**SUPPLIED PASSAGE**
------------------------------------------------------------
Trowbridge and wandering shrews are the two common species I've found here.

Empty beer cans and bottles are not encyclopedias, but looking into them is a good way to learn about your local shrews.

Redeem them at your local recycling center, and you can actually get paid to learn about charismatic micro-mammals.

Sunday, January 29, 2012

The Goose Pen

A goose pen with a circumference of 38 feet
can hold a lot of geese or sleep several loggers.


If you have seen one redwood you have NOT seen them all.

This old veteran was hidden in the brush and almost escaped our notice.

Standing 20 feet high, with a dbh (diameter at breast height) of 12 feet, it was one impressive stump and deserved thorough exploration.

I climbed down through a rent into the cavity 4 feet below the ground.

Several passages of differing size led to the outside through the charred walls, and internal recesses reached deeply into the roots.

This was one helluva place for a camera trap; so we climbed through the slash back to the truck and returned with the gear.

Then it started to rain.

The stump was not much of an umbrella; the camera case was soon wet, and the camera lens fogged immediately.

I tried drying it, but it was too dark to see what I was doing. I gave up and hoped for the best.

Before continuing our rounds, we interred some pieces of road killed squirrel into and under the old stump's walls.

Later that afternoon I told Lowell about the magnificent stump.

"You know what they call them up here?", he asked.
------------------------------------------------------------
**PROMPT 1**
Translate this sentence from the goose pen passage into Spanish: "I climbed down through a rent into the cavity 4 feet below the ground."
**PROMPT 2**
According to the goose pen passage, are these statements true? Answer yes or no for each, and quote the words that decide it. (a) The stump had a diameter at breast height of 12 feet. (b) The camera lens stayed clear in the rain. (c) Pieces of road-killed squirrel were put into and under the stump's walls.
**PROMPT 3**
Repeat the goose pen passage word for word, from "Trowbridge and wandering" up to and including "sleep several loggers.".
The material has no part in any of this.

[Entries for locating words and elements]
------------------------------------------------------------
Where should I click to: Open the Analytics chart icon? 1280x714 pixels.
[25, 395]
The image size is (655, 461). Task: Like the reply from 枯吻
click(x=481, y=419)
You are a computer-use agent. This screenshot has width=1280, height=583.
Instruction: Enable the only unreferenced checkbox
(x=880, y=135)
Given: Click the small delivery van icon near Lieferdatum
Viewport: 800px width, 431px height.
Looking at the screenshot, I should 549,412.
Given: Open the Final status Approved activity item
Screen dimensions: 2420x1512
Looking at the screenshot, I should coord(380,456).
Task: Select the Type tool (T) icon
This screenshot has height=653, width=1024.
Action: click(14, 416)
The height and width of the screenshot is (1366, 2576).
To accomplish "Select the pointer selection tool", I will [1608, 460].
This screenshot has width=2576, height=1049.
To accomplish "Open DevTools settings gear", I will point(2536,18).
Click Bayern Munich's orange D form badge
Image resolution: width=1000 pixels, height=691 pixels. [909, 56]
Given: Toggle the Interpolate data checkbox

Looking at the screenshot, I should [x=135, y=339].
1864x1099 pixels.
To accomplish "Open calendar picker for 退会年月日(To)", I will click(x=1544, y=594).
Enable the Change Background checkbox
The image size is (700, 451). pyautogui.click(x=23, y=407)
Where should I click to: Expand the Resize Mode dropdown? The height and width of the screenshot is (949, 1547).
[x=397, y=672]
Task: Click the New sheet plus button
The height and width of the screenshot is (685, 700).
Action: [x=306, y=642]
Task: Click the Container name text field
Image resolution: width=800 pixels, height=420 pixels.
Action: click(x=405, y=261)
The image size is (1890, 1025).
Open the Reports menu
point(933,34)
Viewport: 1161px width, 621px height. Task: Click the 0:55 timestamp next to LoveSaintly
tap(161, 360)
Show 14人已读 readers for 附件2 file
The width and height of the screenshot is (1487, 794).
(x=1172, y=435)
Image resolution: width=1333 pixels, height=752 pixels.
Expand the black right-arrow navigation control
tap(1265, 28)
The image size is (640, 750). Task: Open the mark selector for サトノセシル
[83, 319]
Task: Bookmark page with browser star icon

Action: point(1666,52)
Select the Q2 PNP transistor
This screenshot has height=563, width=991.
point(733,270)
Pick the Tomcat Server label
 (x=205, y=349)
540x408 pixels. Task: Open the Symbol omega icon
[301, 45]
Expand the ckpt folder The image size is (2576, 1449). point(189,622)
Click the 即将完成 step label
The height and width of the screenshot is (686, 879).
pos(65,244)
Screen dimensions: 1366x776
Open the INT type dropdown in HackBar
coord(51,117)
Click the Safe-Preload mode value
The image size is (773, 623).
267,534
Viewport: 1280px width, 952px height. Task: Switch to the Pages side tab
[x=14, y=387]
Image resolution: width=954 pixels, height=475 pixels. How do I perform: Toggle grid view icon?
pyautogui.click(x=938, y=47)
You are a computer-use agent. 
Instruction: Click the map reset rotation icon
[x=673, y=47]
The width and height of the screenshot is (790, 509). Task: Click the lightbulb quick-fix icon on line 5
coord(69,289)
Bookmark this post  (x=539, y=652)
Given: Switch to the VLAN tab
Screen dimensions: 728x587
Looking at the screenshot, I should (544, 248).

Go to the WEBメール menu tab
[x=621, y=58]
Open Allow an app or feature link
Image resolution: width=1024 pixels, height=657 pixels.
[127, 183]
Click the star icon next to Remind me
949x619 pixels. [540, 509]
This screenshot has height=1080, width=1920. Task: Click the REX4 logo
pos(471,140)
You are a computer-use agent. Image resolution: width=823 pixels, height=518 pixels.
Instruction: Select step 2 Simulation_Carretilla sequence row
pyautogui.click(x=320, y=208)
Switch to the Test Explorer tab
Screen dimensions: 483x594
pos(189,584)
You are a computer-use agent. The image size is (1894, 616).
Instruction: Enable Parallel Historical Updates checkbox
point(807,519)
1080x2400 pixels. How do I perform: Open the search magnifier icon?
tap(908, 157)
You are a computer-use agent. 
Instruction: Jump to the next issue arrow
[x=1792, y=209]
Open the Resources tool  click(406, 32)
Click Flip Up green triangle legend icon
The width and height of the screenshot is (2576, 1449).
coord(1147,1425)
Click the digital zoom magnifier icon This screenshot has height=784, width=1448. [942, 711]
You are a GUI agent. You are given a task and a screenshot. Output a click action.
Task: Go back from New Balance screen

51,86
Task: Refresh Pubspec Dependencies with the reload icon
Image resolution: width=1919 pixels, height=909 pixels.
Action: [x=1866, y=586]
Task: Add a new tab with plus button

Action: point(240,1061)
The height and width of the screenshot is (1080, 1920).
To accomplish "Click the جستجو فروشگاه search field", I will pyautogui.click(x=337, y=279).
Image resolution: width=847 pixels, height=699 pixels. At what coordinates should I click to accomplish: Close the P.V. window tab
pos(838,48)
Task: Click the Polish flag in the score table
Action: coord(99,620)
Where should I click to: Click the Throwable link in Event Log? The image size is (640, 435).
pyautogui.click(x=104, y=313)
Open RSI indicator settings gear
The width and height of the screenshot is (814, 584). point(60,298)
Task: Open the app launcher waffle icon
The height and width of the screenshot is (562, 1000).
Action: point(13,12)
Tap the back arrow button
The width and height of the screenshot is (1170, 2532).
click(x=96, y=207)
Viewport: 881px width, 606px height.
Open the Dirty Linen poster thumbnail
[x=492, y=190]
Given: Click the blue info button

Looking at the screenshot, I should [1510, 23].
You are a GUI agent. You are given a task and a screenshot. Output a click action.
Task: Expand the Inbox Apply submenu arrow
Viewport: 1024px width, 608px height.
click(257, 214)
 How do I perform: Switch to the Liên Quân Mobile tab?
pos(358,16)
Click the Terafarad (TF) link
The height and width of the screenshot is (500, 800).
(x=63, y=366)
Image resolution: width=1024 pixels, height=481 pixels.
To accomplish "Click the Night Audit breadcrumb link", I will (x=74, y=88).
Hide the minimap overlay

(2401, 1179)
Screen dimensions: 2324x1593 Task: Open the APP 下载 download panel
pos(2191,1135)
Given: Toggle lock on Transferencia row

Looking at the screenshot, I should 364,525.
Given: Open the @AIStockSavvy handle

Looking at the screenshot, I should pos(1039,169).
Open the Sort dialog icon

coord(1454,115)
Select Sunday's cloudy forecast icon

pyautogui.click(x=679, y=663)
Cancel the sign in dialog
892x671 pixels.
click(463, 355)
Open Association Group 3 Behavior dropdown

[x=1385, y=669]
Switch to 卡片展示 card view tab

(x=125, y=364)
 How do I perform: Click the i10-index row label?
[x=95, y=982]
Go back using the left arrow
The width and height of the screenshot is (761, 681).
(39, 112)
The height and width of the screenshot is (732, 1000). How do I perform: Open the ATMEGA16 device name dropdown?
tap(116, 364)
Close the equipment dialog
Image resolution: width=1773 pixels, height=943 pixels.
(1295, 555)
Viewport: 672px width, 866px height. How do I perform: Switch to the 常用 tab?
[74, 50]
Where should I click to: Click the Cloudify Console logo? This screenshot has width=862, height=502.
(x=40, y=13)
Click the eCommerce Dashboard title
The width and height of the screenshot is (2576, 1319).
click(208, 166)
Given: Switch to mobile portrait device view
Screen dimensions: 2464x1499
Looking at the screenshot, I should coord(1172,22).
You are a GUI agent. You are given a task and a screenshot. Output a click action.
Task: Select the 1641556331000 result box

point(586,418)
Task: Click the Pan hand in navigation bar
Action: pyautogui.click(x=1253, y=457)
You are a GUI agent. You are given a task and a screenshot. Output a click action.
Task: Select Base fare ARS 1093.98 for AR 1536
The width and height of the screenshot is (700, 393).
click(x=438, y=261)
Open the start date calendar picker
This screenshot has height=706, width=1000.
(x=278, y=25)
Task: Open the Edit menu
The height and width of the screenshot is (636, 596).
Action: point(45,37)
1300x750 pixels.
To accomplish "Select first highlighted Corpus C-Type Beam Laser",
------------------------------------------------------------
**WORKED ANSWER 1**
Bajé por una grieta hasta la cavidad situada 4 pies bajo el suelo.

**WORKED ANSWER 2**
(a) Yes: "with a dbh (diameter at breast height) of 12 feet"
(b) No: "the camera lens fogged immediately"
(c) Yes: "we interred some pieces of road killed squirrel into and under the old stump's walls"

**WORKED ANSWER 3**
Trowbridge and wandering shrews are the two common species I've found here.

Empty beer cans and bottles are not encyclopedias, but looking into them is a good way to learn about your local shrews.

Redeem them at your local recycling center, and you can actually get paid to learn about charismatic micro-mammals.

Sunday, January 29, 2012

The Goose Pen

A goose pen with a circumference of 38 feet
can hold a lot of geese or sleep several loggers.